Edge of Tomorrow ***½ Directed by Doug Liman. Tom Cruise, Emily Blunt, Lara Pulver, Bill Paxton, Jeremy Piven. As Earth fights an alien invasion, Lt. Col. Bill Cage (Cruise) is killed in action, and a time loop forces him to continually relive his last day. With each iteration, Cage’s skill grows, as does his understanding of the enemy and how it operates. They might have called it Groundhog Day 2, but that wouldn’t have conveyed the film’s martial frenzy, its fascinating intricacies or the special delights of its borderline-comic tone.

Supermensch: The Legend of Shep Gordon *** Directed by Beth Aala, Mike Myers. Comic Meyers turns documentarian with this film on his friend, legendary manager Gordon, whose client list ranged from Blondie to Alice Cooper. The film mixes Gordon’s own reminiscences with those from Michael Douglas, Sly Stallone and more. The movie is like sitting at a restaurant with a guy who’s got some of the best stories you’ve heard in your life — provided, that is, that you’re into stories about showbiz.

The Grand Seduction **½ Directed by Don McKellar. Brendan Gleeson, Taylor Kitsch, Liana Balaban, Gordon Pinsent. The cash-strapped burg of Tickle Cove must persuade a doctor to move to town if they want a plastics manufacturer to build a new factory there. But selling the advantages of the tiny Newfoundland village to a young professional isn’t easy. With just a couple of strong casting choices and a winsome tone, an old formula can still work, and The Grand Seduction comes out of the lab with a disarming readiness to please.

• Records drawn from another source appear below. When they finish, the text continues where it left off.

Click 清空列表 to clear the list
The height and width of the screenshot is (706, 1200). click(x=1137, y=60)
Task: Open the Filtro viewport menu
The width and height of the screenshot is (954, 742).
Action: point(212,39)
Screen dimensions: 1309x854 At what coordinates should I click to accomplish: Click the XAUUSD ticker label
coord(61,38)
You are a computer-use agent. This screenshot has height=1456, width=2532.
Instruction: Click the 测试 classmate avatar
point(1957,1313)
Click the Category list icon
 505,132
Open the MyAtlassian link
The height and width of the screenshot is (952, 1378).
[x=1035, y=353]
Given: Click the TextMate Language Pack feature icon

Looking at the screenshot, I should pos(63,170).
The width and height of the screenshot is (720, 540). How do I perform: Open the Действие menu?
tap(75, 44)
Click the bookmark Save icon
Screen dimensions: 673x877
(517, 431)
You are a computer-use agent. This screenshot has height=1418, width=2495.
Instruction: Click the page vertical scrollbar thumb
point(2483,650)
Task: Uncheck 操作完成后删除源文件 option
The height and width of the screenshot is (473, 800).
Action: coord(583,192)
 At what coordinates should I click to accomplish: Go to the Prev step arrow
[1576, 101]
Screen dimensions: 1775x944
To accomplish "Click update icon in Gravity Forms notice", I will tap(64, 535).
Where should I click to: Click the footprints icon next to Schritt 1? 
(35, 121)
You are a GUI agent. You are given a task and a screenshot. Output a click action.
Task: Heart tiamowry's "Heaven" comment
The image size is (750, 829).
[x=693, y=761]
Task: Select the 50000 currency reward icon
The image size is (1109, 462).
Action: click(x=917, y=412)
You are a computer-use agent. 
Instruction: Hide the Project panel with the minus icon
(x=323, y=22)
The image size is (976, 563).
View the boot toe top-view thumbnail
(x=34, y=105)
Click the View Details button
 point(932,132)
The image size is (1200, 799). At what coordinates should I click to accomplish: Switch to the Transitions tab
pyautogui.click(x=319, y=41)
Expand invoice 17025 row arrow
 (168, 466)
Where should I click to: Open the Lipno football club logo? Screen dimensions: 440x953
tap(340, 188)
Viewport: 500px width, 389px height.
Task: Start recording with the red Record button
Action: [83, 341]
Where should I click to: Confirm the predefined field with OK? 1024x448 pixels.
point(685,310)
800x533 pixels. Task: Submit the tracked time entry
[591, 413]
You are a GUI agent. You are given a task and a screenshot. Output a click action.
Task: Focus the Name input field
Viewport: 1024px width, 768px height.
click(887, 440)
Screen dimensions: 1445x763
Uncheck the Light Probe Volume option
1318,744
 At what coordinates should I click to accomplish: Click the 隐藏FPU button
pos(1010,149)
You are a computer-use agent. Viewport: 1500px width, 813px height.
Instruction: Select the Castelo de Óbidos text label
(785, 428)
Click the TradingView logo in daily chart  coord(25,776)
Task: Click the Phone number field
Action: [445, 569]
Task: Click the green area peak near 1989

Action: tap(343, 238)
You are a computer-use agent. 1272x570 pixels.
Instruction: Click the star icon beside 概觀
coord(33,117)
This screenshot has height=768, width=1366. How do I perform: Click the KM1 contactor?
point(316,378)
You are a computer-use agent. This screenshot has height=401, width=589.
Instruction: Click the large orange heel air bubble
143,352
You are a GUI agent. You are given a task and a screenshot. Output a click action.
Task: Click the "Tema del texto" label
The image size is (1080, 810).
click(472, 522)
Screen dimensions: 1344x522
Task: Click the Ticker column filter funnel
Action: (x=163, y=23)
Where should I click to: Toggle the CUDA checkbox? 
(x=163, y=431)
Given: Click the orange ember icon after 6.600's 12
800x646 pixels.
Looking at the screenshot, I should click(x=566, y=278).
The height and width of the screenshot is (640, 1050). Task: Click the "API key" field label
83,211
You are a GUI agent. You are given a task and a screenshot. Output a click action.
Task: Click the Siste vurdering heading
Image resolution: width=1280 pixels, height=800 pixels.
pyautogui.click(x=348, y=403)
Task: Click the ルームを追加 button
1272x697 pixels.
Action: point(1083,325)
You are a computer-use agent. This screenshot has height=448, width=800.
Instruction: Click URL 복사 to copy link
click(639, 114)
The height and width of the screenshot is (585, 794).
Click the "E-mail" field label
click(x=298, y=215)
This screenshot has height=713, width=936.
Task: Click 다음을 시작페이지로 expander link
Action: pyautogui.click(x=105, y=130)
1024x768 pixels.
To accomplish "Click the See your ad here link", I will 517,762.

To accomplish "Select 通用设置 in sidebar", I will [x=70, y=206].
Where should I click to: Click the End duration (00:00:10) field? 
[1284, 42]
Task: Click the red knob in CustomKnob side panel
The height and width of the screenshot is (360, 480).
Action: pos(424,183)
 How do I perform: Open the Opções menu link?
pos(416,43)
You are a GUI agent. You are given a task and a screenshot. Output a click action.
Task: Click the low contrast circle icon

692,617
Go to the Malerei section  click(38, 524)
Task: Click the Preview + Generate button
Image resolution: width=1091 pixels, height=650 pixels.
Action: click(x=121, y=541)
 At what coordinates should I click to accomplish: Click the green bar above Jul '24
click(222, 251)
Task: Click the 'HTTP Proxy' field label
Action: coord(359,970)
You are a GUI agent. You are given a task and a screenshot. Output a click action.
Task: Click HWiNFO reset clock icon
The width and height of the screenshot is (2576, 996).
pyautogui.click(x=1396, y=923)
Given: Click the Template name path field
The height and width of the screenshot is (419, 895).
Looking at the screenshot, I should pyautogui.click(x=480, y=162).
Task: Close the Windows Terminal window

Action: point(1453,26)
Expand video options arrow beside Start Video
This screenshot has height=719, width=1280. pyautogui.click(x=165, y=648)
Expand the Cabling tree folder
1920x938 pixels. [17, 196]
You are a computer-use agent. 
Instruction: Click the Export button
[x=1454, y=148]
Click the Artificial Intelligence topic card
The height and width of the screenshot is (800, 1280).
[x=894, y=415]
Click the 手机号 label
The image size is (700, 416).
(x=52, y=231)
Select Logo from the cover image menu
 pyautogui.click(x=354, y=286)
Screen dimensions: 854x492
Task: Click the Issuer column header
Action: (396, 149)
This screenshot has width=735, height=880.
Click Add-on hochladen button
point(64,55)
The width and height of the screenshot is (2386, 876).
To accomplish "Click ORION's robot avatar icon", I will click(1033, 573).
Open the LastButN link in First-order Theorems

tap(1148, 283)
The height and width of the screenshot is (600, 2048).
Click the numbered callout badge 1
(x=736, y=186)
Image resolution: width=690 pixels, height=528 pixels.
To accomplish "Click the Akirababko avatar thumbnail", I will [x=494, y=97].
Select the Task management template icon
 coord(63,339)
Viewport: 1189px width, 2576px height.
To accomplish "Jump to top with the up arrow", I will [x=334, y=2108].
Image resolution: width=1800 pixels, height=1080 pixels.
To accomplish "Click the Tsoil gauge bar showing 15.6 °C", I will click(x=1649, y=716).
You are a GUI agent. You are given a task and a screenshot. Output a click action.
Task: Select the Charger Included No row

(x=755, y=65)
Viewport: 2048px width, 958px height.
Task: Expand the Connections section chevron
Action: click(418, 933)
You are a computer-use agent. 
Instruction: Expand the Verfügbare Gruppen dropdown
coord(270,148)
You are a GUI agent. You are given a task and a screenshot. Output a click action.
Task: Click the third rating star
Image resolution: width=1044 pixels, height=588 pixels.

Million Dollar Arm **½ Directed by Craig Gillespie. Jon Hamm, Aasif Mandvi, Bill Paxton, Suraj Sharma, Lake Bell, Alan Arkin. Looking to save his failing business, sports agent J.B. Bernstein (Hamm) launches a reality show to find India’s best cricketers, with the goal of turning them into professional baseball players and signing them to Major League contracts. What keeps you watching is the charisma of the performers: Hamm does an amiable riff on his Don Draper persona (he’s cynical before the big melt), Bell is a delight as his tart-tongued love interest, and Sharma and Madhur Mittal are all charm as the cultures-uniting underdogs.

A Million Ways To Die in the West ** Directed by Seth McFarlane. Seth McFarlane, Charlize Theron, Amanda Seyfried, Neil Patrick Harris, Giovanni Ribisi, Sarah Silverman, Liam Neeson. As a cowardly farmer begins to fall for the mysterious new woman in town, he must put his new-found courage to the test when her husband, a notorious gun-slinger, announces his arrival. As director and writer, MacFarlane appears to have forgotten everything about cinematic standards of pacing, characterization and meaningful smut, resulting in an encore that’s slow, sketchy and dumb-dirty.